Monday, October 24, 2011

Langston Hughes' "Mulatto" Hits Broadway!


On October 24 in Black History...

In 1935, "Mulatto", the first Black-authored (Langston Hughes) play to become a long-run Broadway hit, opens.

Written during the summer of 1930, Mulatto is Langston Hughes's first full-length play. It appears to have come to him quickly; its painful and melodramatic depictions of father-son conflict, the power of class and whiteness, the legacy of slavery, and the vicious oppression of African Americans in the South were all preoccupations taken up in his earlier work. Many commentators have noted Hughes's personal investment in his narratives of father-son conflict, and the metaphorical relation of miscegenated family and nation.

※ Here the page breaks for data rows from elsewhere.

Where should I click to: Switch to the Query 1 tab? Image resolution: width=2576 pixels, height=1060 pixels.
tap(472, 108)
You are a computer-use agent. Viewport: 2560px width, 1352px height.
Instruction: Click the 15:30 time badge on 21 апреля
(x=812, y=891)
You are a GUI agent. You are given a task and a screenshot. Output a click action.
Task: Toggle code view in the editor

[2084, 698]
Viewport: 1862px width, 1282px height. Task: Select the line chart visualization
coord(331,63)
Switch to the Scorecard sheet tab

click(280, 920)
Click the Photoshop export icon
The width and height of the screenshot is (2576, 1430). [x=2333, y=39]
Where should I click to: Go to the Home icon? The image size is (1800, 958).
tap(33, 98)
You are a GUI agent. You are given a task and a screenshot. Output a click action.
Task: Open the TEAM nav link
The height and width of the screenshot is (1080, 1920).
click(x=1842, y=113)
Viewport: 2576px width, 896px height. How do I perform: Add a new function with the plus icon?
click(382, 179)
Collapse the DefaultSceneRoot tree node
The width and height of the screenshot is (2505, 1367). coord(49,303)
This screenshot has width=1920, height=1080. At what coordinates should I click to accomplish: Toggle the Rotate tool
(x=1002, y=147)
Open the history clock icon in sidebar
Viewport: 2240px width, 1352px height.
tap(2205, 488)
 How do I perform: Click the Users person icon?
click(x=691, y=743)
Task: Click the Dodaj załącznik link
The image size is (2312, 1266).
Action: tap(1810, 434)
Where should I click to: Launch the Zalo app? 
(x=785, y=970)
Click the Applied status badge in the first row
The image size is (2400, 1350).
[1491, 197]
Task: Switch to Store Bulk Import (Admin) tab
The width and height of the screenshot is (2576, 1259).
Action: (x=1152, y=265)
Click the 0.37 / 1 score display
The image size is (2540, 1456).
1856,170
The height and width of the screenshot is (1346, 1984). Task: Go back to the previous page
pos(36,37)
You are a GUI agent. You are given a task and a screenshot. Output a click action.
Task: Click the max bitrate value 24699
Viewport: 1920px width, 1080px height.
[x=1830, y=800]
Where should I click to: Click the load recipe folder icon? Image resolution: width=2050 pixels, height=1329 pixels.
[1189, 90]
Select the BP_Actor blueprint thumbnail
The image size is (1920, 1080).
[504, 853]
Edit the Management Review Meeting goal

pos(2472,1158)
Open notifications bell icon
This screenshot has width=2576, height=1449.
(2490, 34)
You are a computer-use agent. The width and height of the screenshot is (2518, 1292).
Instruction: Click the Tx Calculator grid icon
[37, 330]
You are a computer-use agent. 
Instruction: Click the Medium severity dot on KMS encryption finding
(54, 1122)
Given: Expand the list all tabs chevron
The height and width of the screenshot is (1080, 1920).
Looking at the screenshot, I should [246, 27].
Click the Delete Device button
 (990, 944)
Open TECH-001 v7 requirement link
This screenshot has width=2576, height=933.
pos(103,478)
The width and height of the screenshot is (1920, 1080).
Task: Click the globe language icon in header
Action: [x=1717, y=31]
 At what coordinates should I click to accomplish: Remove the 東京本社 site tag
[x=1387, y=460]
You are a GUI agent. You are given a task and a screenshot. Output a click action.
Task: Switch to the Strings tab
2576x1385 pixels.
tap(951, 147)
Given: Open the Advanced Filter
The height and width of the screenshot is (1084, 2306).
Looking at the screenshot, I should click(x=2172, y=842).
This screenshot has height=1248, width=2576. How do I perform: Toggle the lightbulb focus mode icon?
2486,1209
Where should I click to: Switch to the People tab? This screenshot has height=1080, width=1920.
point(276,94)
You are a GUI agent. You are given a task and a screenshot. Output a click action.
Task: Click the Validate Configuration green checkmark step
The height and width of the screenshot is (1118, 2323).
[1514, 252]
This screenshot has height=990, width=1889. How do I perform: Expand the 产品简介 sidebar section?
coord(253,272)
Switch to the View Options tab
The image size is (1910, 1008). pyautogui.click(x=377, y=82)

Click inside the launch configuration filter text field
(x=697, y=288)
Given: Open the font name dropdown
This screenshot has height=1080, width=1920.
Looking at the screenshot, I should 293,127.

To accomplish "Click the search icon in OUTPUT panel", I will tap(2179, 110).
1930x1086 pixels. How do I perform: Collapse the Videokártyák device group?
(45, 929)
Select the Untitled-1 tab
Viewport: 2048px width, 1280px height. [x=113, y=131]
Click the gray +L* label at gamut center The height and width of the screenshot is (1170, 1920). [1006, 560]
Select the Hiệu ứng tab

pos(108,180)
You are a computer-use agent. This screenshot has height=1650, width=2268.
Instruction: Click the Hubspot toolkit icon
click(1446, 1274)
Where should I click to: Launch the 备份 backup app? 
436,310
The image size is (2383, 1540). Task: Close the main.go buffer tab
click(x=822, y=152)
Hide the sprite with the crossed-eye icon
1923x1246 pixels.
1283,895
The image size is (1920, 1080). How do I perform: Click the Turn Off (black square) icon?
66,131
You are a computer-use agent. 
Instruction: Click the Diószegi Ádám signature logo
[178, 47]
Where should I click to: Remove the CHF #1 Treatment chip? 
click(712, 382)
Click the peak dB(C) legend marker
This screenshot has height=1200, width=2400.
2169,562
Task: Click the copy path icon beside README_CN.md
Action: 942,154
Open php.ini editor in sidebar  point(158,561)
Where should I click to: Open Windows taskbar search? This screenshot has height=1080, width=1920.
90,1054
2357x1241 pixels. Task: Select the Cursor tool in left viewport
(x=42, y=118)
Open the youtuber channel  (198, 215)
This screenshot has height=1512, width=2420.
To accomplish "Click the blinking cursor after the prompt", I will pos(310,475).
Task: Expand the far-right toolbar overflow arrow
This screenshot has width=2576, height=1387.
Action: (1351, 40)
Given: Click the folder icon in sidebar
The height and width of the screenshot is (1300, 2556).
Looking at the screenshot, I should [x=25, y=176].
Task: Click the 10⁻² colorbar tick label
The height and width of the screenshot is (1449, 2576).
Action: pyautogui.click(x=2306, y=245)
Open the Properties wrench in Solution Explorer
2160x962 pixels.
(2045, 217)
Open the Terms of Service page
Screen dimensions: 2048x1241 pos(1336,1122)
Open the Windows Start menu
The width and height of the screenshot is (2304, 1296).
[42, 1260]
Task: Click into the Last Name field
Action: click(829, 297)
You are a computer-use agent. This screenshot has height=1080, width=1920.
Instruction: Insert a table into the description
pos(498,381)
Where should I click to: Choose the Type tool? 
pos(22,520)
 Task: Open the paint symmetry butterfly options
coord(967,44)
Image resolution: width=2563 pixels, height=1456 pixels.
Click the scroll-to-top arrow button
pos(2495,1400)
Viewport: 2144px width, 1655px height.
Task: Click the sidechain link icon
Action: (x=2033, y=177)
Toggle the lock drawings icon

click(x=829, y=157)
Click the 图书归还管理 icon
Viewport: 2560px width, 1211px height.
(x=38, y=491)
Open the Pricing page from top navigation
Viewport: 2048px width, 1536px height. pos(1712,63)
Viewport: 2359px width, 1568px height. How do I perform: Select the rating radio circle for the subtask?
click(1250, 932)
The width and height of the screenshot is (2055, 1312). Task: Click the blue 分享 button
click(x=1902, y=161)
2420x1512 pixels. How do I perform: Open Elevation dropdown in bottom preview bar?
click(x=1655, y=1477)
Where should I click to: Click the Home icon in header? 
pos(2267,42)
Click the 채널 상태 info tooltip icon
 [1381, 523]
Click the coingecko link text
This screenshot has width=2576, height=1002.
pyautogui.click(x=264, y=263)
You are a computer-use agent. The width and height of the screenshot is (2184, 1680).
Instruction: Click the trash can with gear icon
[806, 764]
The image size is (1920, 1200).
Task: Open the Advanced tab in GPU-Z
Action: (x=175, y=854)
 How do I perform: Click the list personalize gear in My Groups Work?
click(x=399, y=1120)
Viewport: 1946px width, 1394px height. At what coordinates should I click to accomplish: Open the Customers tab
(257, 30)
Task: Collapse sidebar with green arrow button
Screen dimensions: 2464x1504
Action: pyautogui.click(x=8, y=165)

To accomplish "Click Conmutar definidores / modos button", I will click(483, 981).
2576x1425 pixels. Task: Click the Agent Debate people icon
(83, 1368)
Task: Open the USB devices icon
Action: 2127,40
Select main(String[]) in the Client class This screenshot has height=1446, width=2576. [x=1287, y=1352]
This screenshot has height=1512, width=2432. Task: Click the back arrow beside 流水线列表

The play also seeks to correct the dramatic representation of lynching in such plays as the 1927 Pulitzer Prize-winning In Abraham's Bosom, by Paul Green, in which lynching is the inevitable and unchallenged-although not thereby justified-fate of Abe McCranie, the impetuous and irascible central character. The plots of the two works are similar in many ways, but in Hughes's play the black characters are articulate, rational, and courageous. Not usually understood as an antilynching play, Mulatto is set in Georgia and was written in a year when that state led the nation in lynchings. Cora's accusations that the Colonel is in themob seeking the son who murdered him speak eloquently to the horrifying internecine dimensions of Southern brutality. (In 1961, Hughes wrote regarding some revisions his editor, Webster Smalley, had proposed: "Mulatto might be left timeless, since they still behave like that in the backwoods of Georgia. In the big towns, of course, individual sitins like Bert's have grown to mass-sit-ins. Otherwise, no difference.")

Opening on October 24, 1935, at the Vanderbilt Theatre, Mulatto ran on Broadway for more than a year and toured for two seasons. The Broadway Mulatto was, however, greatly altered by the producer, Martin Jones, who sensationalized an already shocking story. Among other changes, in his version Sallie misses the train and is raped by Talbot in the final scene. No text for the Broadway Mulatto has surfaced.

The version of Mulatto printed here is dated by Hughes's covering remarks as 1942, although the copyright is given as 1932. The cover sheet reads: "from the short story 'Father and Son' in The Ways of White Folks. Original first version of 'Mulatto,' written at Hedgerow Theatre, Maryland Rose Valley, in which no girl is raped. That was added by Mr. Martin Jones for the Broadway production. Langston Hughes, Dec. 28, 1942." On the title page he adds, "This play might also be called 'The Colonel's Son.'" The comment about the short story is puzzling because "Father and Son" was most certainly written later than the play; however, Hughes did, at one point, recommend the short story to Martin Jones, to give him a better sense of the play. The manuscript is actually a photocopy of a typescript on which Hughes pasted minor revisions. The photocopy on which the changes are made is dated 1945 by the Beinecke Library. Internal evidence places the original as having been written between 1934 and 1938. This version differs from the version published in Five Plays by Langston Hughes in several ways, most notably in the last lines of the final scene. It is this version, probably minus the changes on this photocopy, that was the basis for several of the play's translations.
http://search.barnesandnoble.com/Plays-to-1942/Langston-Hughes/e/9780826213693

James Mercer Langston Hughes was an American poet, social activist, novelist, playwright, and columnist. He was one of the earliest innovators of the then-new literary art form jazz poetry. Hughes is best known for his work during the Harlem Renaissance.